- Sam Altman defended OpenAI’s security efforts after Elon Musk blamed ChatGPT for several deaths
- Altman called AI security “really hard,” highlighting the balance between protection and ease of use
- OpenAI faces multiple wrongful death lawsuits linked to claims that ChatGPT worsened mental health outcomes
OpenAI CEO Sam Altman is not known to share the inner workings of ChatGPT. But he admitted he struggled to keep the AI chatbot both secure and useful. Elon Musk apparently sparked this insight with barbed posts on X (formerly Twitter). Musk warned people not to use ChatGPT and shared a link to an article claiming a link between the AI assistant and nine deaths.
The blistering social media exchange between two of the most powerful figures in artificial intelligence yielded more than bruised egos or legal scars. Musk’s post did not refer to the broader context of the deaths or the lawsuits OpenAI is facing related to them, but Altman clearly felt compelled to respond.
His response was somewhat more heartfelt than the usual bland corporate boilerplate. Instead, he offered insight into the thinking behind OpenAI’s tightrope walk, balancing keeping ChatGPT and other AI tools safe for millions of people, and defending ChatGPT’s architecture and guardrails. “We need to protect vulnerable users while ensuring that our guardrails still allow all of our users to benefit from our tools.”
Sometimes you complain that ChatGPT is too restrictive, and in cases like this you claim it’s too relaxed. Almost a billion people use it, and some of them may be in very fragile mental states. We will continue to do our best to get this right and we feel huge… https://t.co/U6r03nsHzg20 January 2026
After rising to praise OpenAI’s safety protocols and the complexities of balancing harm reduction with product utility, Altman suggested that Musk had no standing to make accusations because of the dangers of Tesla’s Autopilot system.
He said his own experience with it was enough to convince him it was “far from a safe thing for Tesla to have released.” In a particularly pointed aside about Musk, he added, “I don’t even want to start on some of the Grok decisions.”
As the exchange ricocheted across platforms, what stood out most was not the usual billionaire posturing, but Altman’s unusually candid framing of what AI security actually entails. For OpenAI, a company that simultaneously implements ChatGPT for schoolchildren, therapists, programmers and CEOs, the definition of “safe” means threading the needle between utility and avoiding problems, goals that are often in conflict.
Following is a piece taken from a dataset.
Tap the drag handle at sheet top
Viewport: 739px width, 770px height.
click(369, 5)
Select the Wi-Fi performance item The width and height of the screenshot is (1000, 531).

Altman has not publicly commented on the individual wrongful death lawsuits filed against OpenAI. However, he has insisted that recognizing harm in the real world does not require simplifying the problem. AI reflects input, and its new reactions mean that moderation and security require more than just the usual terms of service.
ChatGPT’s security battle
OpenAI claims to have worked hard to make ChatGPT more secure with newer versions. There are a number of safety features that are trained to detect signs of distress, including suicidal thoughts. ChatGPT issues disclaimers, stops certain interactions, and directs users to mental health resources when it detects warning signs. OpenAI also claims that its models will refuse to engage in violent content whenever possible.
The public may think this is straightforward, but Altman’s post points to an underlying tension. ChatGPT is deployed in billions of unpredictable chat rooms across languages, cultures and emotional states. Excessively rigid moderation would render the AI useless in many of these circumstances, yet relaxing the rules would multiply the potential risk of dangerous and unhealthy interactions.
Comparing AI to automated car pilots isn’t exactly a perfect analogy, despite Altman’s comment. That said, one could argue that while roads are regulated regardless of whether a human or a robot is behind the wheel, AI prompts are on a rougher track. There is no central traffic authority for how a chatbot should respond to a teenager in crisis or respond to a person with paranoid delusions. In this vacuum, companies like OpenAI are left to build their own rules and refine them on the fly.
The personal element also adds another layer to the argument. Altman and Musk’s companies are in a long-running legal battle. Musk is suing OpenAI and Altman over the company’s transition from a nonprofit research lab to a limited-profit model, claiming he was misled when he donated $38 million to help found the organization. He claims that the company now prioritizes corporate profit over public benefit. Altman says the shift was necessary to build competitive models and keep AI development on a responsible track. The security conversation is a philosophical and engineering facet of a war in boardrooms and courtrooms over what OpenAI should be.
Whether or not Musk and Altman ever agree on the risks or even speak civilly online, all AI developers would do well to follow Altman’s lead in being more transparent about what AI safety looks like and how to achieve it.